Jones has missed her presence deeply.
“Every day for me is a struggle. There’s not a day that goes by that I don’t think about my sister,” said Jones.
“I can’t hear her voice. I cant hear her smile over the phone. I can’t hear her laughter. I can’t get her wisdom. I can’t share my secrets. I can’t. I feel empty,” Jones continued. “When she died a part of me went with her. There’s a huge hole in my heart.”
Since Hurd’s death college scholarships have been established in her honor and a Charleston County library branch has been renamed for the longtime librarian who for 16 years worked two library jobs even though she did not need the money.
“Her name is surrounded by books and that’s a fitting tribute for her,” said Hurd’s brother, Graham.

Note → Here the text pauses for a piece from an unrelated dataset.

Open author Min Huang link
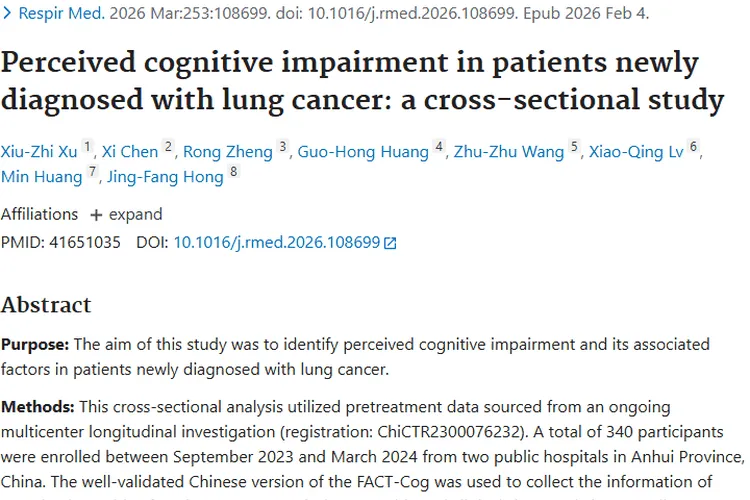750x500 pixels. coord(42,177)
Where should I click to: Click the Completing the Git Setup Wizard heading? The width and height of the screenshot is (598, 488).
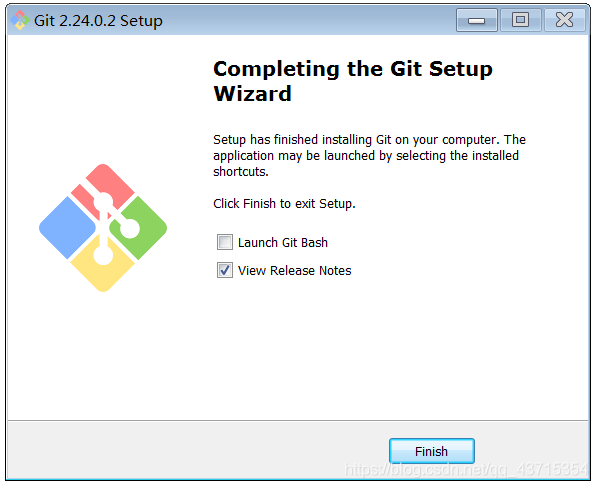(x=353, y=81)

Next on the witness stand came relatives of victim Ethel Lance, the 70-year-old sexton, or custodian, of Emanuel A.M.E. Church.
Lance’s eldest daughter, Sharon Risher, described how her mother had given birth to her, a biracial baby, at age 14 in 1958. Given the challenging circumstances of her birth, Risher was grateful Lance saw her pregnancy through.
“I know she had to deal with a lot of guilt and shame,” said Risher. “She was never one to shirk away from her duties. The duties she felt that she had and some she didn’t have. There was no stopping her.”
Lance was fond of fancy clothes and perfume. Risher sent her mother a package of perfume in June 2015. When the perfume arrived, Lance was no longer alive to enjoy its scent.
Now Risher uses the perfume to conjure memories of her late mother.
“I spray that perfume on me,” said Risher, “because she’s all over me.”
The final witness called by the government on Friday was Walter “Bernie” Bernard Jackson, Jr., who described himself as the “favorite grandson” of Susie Jackson, who at age 87 was the oldest of Roof’s victims.
The grandson recalled how his grandmother would often travel hundreds of miles on a chartered bus with other relatives to attend graduations, weddings and other important family events.
Susie Jackson, said her grandson, was a kind woman who never seemed to be able to say no and was generous with her love.
When Bernie Jackson’s hair began to turn gray at a relatively young age, his grandmother encouraged him to embrace the change.
“Own it. It looks nice on you. Be who you are,” he remembered his grandmother telling him.
Susie Jackson shared similar advice about confronting other challenges in life, instructing her grandson to shrug off his troubles.
“She always told me to just keep my head up,” said Bernie Jackson. “There’s nothing too hard for God and there’s nothing too hard for you.”
Roof’s sentencing hearing is scheduled to continue Monday.